Skim milk is produced by separating and removing the fat content from whole milk, and then fortifying it with vitamin D and vitamin A. The fat content of whole milk is around 3.5% while skim milk contains less than 0.2% fat. Lower fat content means skim milk has fewer calories and less cholesterol compared with whole milk. This is usually good for weight loss or for people with weak cardiovascular health. The American Association of Pediatrics recommends skim milk for kids over two, but a recent study has shown that children who drink skim milk tended to be heavier than those who drank whole milk.
One cup of whole milk has close to 150 calories while one cup of skim milk contains about 90 calories. Removal of fat content from milk has a direct impact on the calorie count.
Milk is a great source of calcium; whether it's whole milk or skim milk, one cup provides 25-35% of one's daily calcium requirement.
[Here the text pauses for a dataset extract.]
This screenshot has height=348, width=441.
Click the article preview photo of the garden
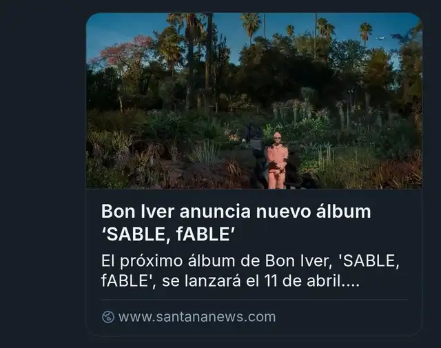click(x=254, y=101)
One cup of whole milk has 8g (grams) fat, 5g of which is saturated fat, which is considered risky for cardiovascular health, especially if saturated fat intake from other foods consumed during the day is high. Having said that, it is important to note that the body needs some saturated fat. e.g. for the production of hormones, the stabilization of cellular membranes, the padding around organs, and for energy.
Much like fat, skim milk has lower cholesterol content than whole milk. One cup of whole milk contains about 24mg of cholesterol, while a similar sized serving of skim milk only has 5mg cholesterol.
Impact on health
Whole milk contains much more saturated fat – one cup contains 5 grams, a quarter of your daily intake. It is also high in cholesterol, at 25 mg per serving. As high intake of saturated fat and cholesterol can increase chances of strokes and heart attacks, people with a family history of high blood pressure, high cholesterol or other cardiovascular disorders should use skim milk. Elderly people should also drink skim to prevent cholesterol build up.
According to a study published in The Annals of Internal Medicine, those who eat high-fat dairy products, including whole milk, have about 60% lower risk of developing adult onset diabetes than those who drink skim milk.
A study at Harvard in 2006 suggested that a high intake of skim milk can impair ovulation, while drinking whole fat milk can improve fertility. Those who are planning to get pregnant or are currently pregnant should stick to whole milk. 
Skim milk contains significantly less calories and fat than whole milk and is fortified with extra protein, making it ideal for weight loss. However, the conjugated linoleic acid in whole milk may reduce body fat and increase lean muscle mass. Both types therefore have pros and cons, and can be included in weight loss plans, as long as people watch their calorie intake.
Recommendation for children
Since 2005, both the American Academy of Pediatrics (AAP) and the American Heart Association (AHA) recommended that children drink skim or low-fat milk after age two. However, a recent study published in the Archives of Disease in Childhood in early 2013 found that kids drinking skim milk tended to be heavier than kids drinking 1% or whole milk. The study did not control for genetic factors or other foods that the children ate, so while the results are interesting they are not necessarily conclusive.